In Great American Grilling, Whitaker puts his talents and creativity on display with an well-illustrated book of sure-winner recipes. He opens with a brief section on tailgating tips and then gets right into the dishes, opening with Sizzling Starters (Rooster Sauce Bacon-Wrapped Onion Rings; Oktoberfest Sausage, Potato and Cabbage Packets with Mustard Beer Sauce), then onto Serious Grilling (Asiago Pressato Cheeseburgers with Caramelized Red Onions, Bourbon and Butter Mopped Baby Back Ribs) and finishes with Something Extra (Tex-Mex Cast Iron Trail Beans, Tennessee Whiskey Pecan Pie).

All in all, it's a great book. It may be just my guess, but I wouldn't be shocked if Whitaker goes from being The Deck Chef to The Tailgate Champ after this book.

I was once at a career crossroads and while pondering my future pursuits (and apparently being hungry at the moment), happened across the idea of touring across the U.S.A. with the goal of sampling all of the various style and types and flavors of ribs, whether they be pork spareribs or baby backs, beef ribs, country-style pork ribs or other great dishes featuring ribs. I became so excited over this concept and I was ready to jump into the car and dash off to parts unknown, but…I found out Arthur Aguirre had already done this and he wrote a book about it. So instead of hitting the highway to sample all those ribs, I save myself a bunch of money and lots of time by simply picking up America's Best Ribs: 100 Recipes for the Best. Ribs. Ever ($24.99, Skyhorse Publishing, 204 pp.).

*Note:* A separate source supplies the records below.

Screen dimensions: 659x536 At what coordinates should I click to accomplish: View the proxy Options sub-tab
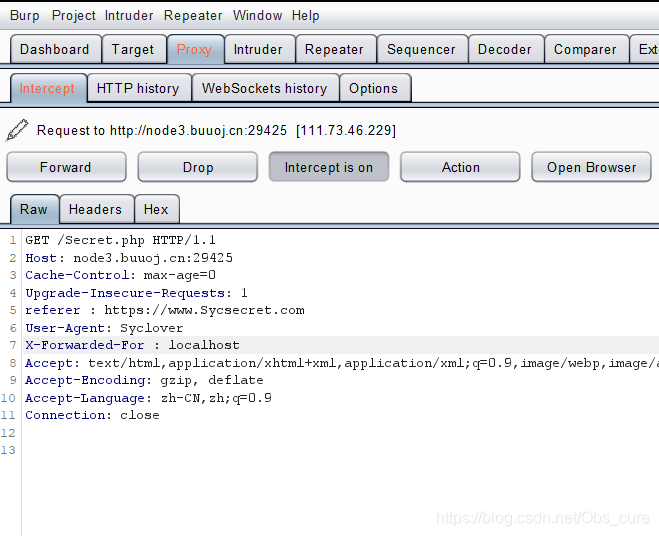[x=373, y=88]
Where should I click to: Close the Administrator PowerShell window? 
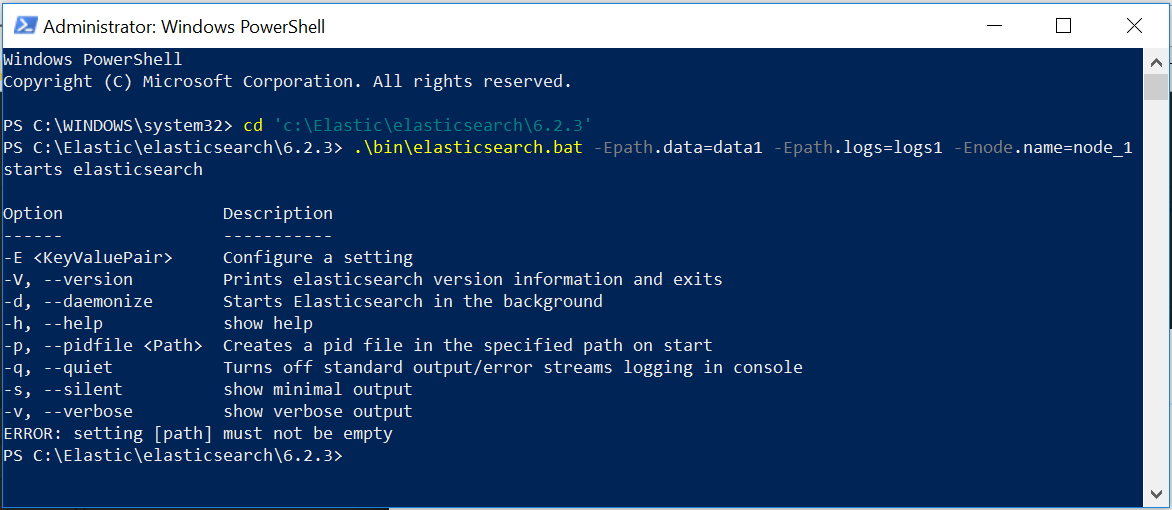(1134, 25)
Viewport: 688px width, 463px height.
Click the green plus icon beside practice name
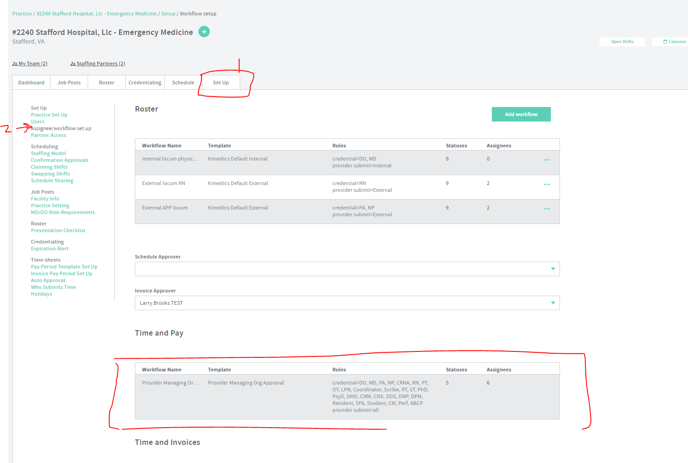[204, 32]
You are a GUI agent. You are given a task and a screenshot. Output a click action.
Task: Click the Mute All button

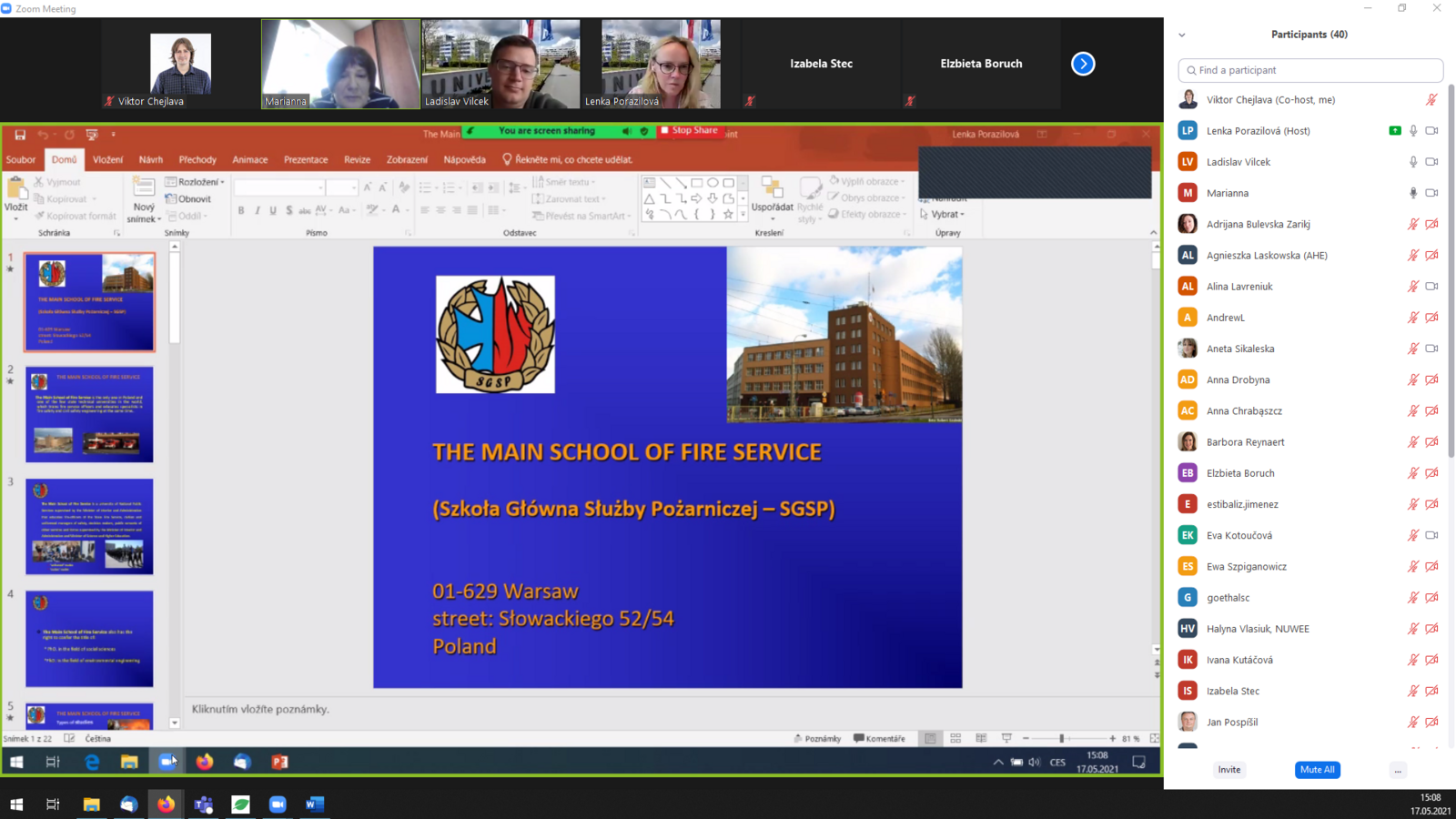(1317, 770)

Aguirre is likely familiar to many of you through his competition barbecue team, Fireside Smokers, or his blog and social media under the name Major League Grilling. The St. Louis-based author is also a contributor to and he'd previously written America's Best Barbcue: Recipes and Techniques for Prize-Winning Ribs, Wings, Brisket, and More, also released by Skyhorse.

The book really runs the full range of possibilities with ribs, whether it be Mexican Adobo Spareribs, Char Sui Pork Ribs, PB&J Baby Back Ribs, Coffee-Crusted Beef Short Ribs, Pacific Coast Country-Style Ribs or many, many others. But the chapter I found to be most unique was the one titled Off The Bone Rib Recipes. The dishes basically took cooked ribs minus the bones, using the meat in different recipes such as Beer Battered Rib Balls, Short Rib Nachos, Smoked Rib Pizza and the incredible sounding 50/50 Frankenburger.

Aguirre closes out with a catch-all chapter on rubs, sauces and sides, etc. But what I really got a kick out of is in his acknowledgements page where he makes mention of his wife, Jamie, who is a vegetarian. Now that's true love.

As I said before, tailgate season is here and I'm pretty sure you've been planning the astounding foods you'll be serving pre-game for some time now. But how much thought have you given to beverages? Sure, I realize most tailgates are simply stocked with a cooler (or two or three) full of ice-cold beers, but have you ever noticed that the really rocking tailgate parties always seem to be the ones where everybody is holding a red cup? Yep, there's a reason Toby Keith wrote an ode to that ubiquitous red cup and now there's a book to fill you in on the rest. Red Cup Nation: 100 Party Drink Recipes by Shane Carley ($18.95, Cider Mill Press, 176 pp.) will be your new guide to really get your party rolling.

This is a fun book from cover to cover, from how it is laid out and written to what the content contains. There are recipes for big-batch punches, shots and even classic cocktails. And for entertainment there is a chapter of party games that go well with all those red cups. Thoughtfully, there is also a chapter of recommended hangover cures, so this book has it all for you. Get this book, form your new plans and go throw the tailgate party that will sure to be the envy of all.